Analysts project Nvidia’s revenue and earnings per share (EPS) to grow at a CAGR of 36% from fiscal 2025 to 2028 as it maintains its stronghold in the AI chip market. At a stock price of $183, it remains reasonably valued at 30 times next year’s earnings.
However, there are significant concerns that bear investors highlight. Nvidia faces potential risks from ongoing tariffs and trade tensions, particularly with China. The U.S. government recently restricted Nvidia’s shipping of its high-end A800 and H800 data center GPUs to China, and subsequent restrictions have impacted sales of its H20 chips. This is particularly concerning as China represented roughly 17% of Nvidia’s revenue in fiscal 2024, decreasing to 13% in fiscal 2025.
Moreover, some of Nvidia’s key clients, including Oracle and OpenAI, have recently sought deals with AMD to diversify their AI infrastructure, which could reduce their reliance on Nvidia and drive down costs.

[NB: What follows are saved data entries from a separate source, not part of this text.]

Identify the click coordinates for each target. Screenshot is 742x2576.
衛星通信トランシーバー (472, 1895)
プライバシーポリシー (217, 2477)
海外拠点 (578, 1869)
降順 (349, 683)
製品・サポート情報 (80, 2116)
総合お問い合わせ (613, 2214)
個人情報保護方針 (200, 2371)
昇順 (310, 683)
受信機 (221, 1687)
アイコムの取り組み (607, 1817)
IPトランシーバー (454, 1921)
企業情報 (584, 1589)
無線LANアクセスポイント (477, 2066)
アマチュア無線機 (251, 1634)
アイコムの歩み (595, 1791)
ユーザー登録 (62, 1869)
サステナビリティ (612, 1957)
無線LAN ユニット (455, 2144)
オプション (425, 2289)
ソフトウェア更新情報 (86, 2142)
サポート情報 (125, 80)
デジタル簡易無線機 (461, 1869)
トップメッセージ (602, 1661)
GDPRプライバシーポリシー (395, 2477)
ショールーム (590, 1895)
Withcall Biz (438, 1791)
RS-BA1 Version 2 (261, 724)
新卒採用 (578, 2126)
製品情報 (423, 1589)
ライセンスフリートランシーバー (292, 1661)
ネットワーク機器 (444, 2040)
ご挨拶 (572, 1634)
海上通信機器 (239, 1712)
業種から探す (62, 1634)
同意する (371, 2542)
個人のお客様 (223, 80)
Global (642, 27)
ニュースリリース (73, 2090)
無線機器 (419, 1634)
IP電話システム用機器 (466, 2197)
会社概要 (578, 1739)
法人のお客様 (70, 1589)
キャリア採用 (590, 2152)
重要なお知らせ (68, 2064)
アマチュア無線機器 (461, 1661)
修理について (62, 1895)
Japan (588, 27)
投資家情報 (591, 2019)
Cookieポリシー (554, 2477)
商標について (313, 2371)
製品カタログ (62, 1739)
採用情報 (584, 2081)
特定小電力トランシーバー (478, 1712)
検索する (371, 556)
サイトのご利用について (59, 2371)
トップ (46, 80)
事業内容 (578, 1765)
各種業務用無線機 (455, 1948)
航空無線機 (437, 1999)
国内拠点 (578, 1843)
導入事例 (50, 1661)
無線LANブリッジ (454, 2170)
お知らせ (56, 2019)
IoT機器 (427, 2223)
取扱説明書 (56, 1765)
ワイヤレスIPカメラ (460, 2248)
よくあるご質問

As a result, while AMD remains significantly behind, it may gradually encroach upon Nvidia’s market dominance.
Finally, the accelerated growth of the AI sector could be curtailed by stricter government regulations regarding copyright issues, workforce displacement, and privacy concerns. Should these restrictions arise alongside a general economic downturn, major AI companies might scale back their GPU procurement.
In conclusion, while the explosive growth of the past five years is unlikely to be mirrored in the coming five years, Nvidia continues to exhibit robust growth potential. The company remains well-positioned within the expanding AI landscape, although vigilance regarding competitive and regulatory challenges is necessary. As such, investors may find Nvidia’s stock appealing at current levels.